PROBLEM DETAILS -
Rewrite the data from its first line through the line containing "click(145, 19)", inclusive, replacing "scrollbar" with "scroll bar" and keeping everything else the same. Leave the pictures out.

INFORMATION GIVEN -
┏━━
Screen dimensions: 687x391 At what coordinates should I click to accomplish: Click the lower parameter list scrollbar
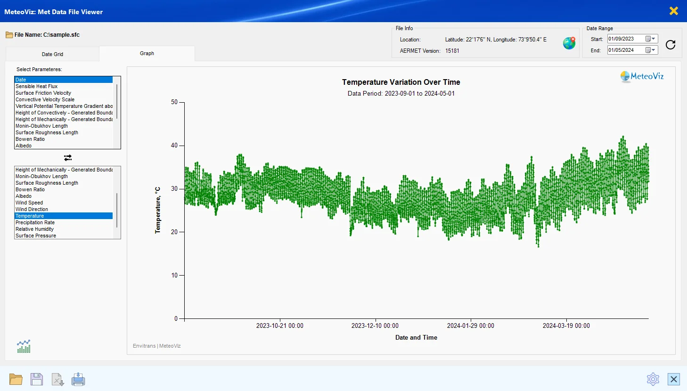pyautogui.click(x=117, y=210)
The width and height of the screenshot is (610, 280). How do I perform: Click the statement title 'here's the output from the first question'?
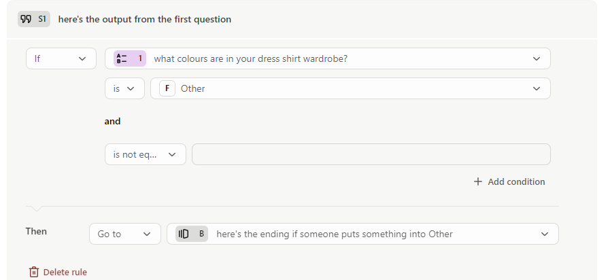click(145, 19)
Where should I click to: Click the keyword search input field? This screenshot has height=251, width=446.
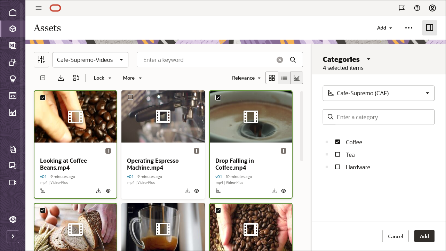pyautogui.click(x=209, y=59)
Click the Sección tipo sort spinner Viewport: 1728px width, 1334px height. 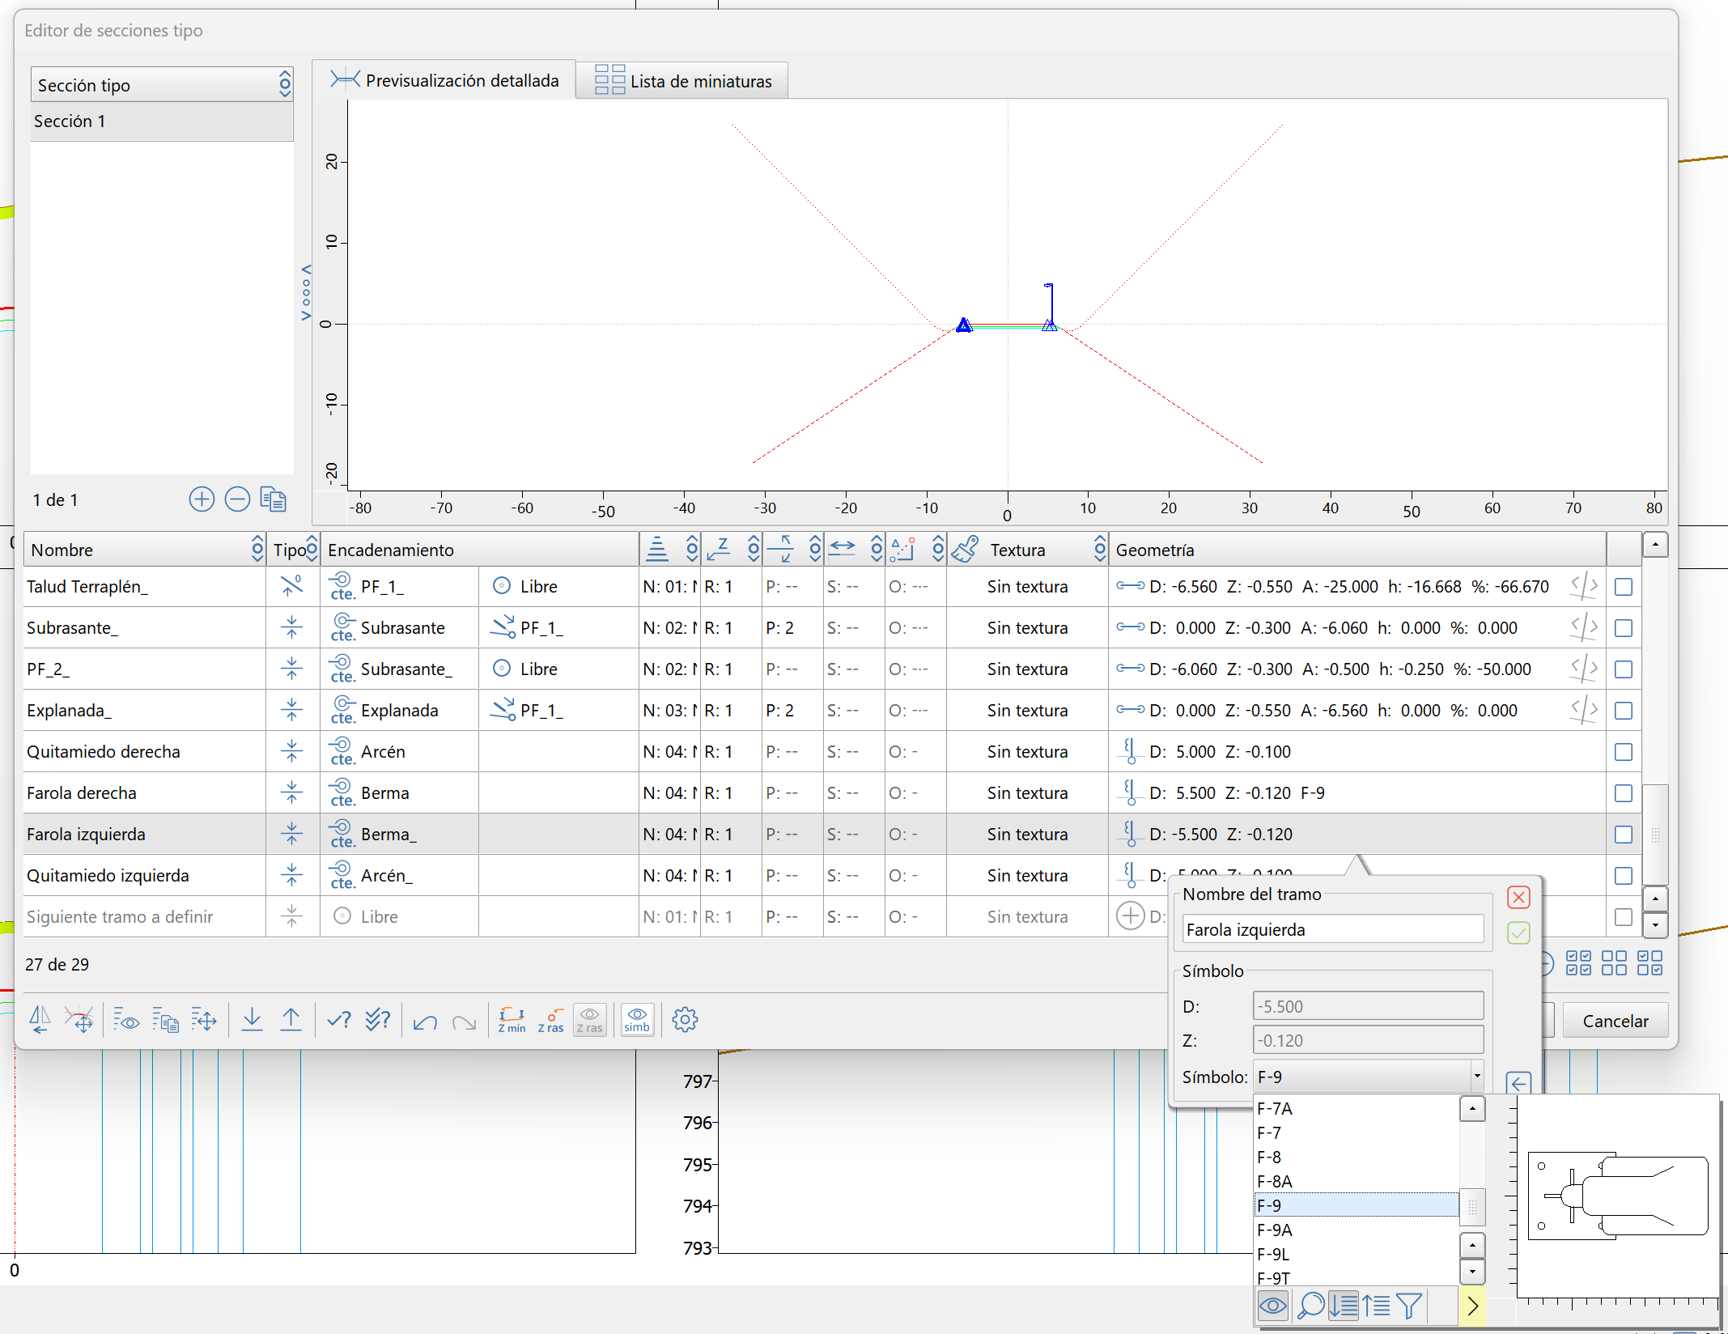tap(285, 84)
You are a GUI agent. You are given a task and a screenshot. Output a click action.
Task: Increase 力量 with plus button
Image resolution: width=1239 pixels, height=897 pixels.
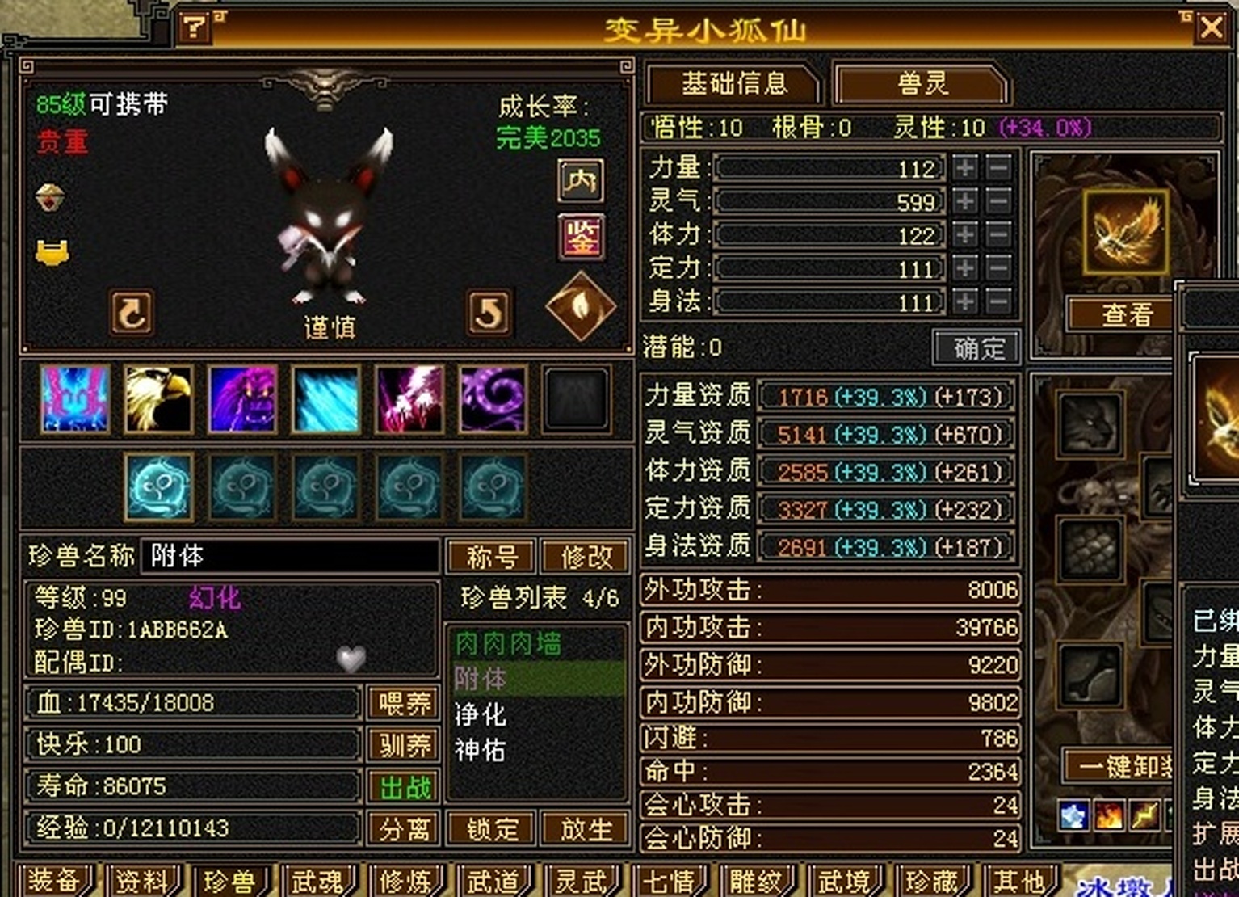click(965, 168)
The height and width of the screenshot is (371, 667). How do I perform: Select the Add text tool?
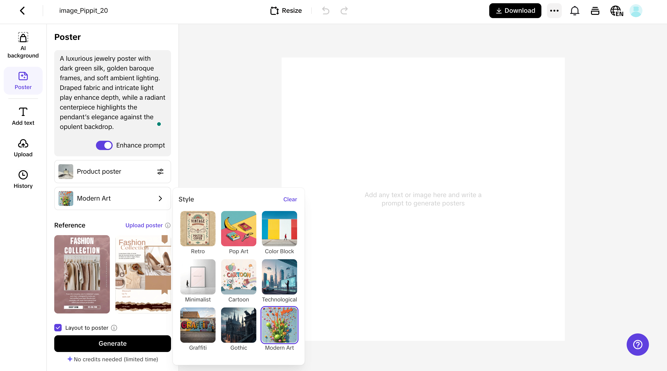(23, 116)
┗━━
ANSWER TO THE EXERCISE -
Screen dimensions: 687x391 At what coordinates should I click to accomplish: Click the lower parameter list scroll bar
pyautogui.click(x=117, y=210)
The width and height of the screenshot is (610, 280). How do I perform: Click the statement title 'here's the output from the first question'?
click(145, 19)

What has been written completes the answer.